Ralph Colley was a 1966 graduate of North Georgia College. Speaking about his Viet Nam War experience, he called it “8 very exciting months in Viet Nam and one really bad afternoon.” Near Cu Chi (1967), Ralph Colley, then a 1st Lt. and platoon leader in a rifle company of the 101st Airborne Divison, came in contact with a land mine, and lost his left arm and both legs in the ensuing explosion. Colley said that at the time, “My spiritual dimension helped, of course.” In the article he also said:

“My war period was four decades ago. Even with all I’ve done since, that was the most exciting, interesting, demanding, challenging period of my life, a time lived more fully and with greater intensity than any other. Despite all the negatives – and I will say I wouldn’t ever want to do it again – I got immense satisfaction from showing myself I could be tested and found capable. North Georgia was a huge part of that.”

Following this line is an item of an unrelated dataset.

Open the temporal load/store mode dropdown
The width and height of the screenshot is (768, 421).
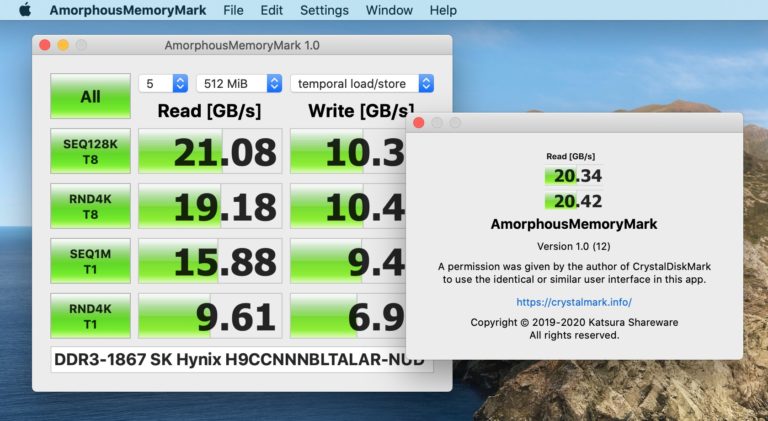[x=361, y=84]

I was inspired by the way he was looking backward with no regret and reflecting on how those experiences "tested" him and he determined he was "found capable." Oh that we might all look back with "immense satisfaction" knowing that it has prepared us well for the present and the future.

Paul wrote Timothy saying, "I have fought the good fight, I have finished the race, I have kept the faith. Now there is in store for me the crown of righteousness, which the Lord, the righteous Judge, will award to me on that day — and not only to me, but also to all who have longed for his appearing. (2 Timothy 4:7-8 NIV)

Can you look backward on life with no regrets? Facing our hardest trials and testings of life become our greatest moments. They prove us.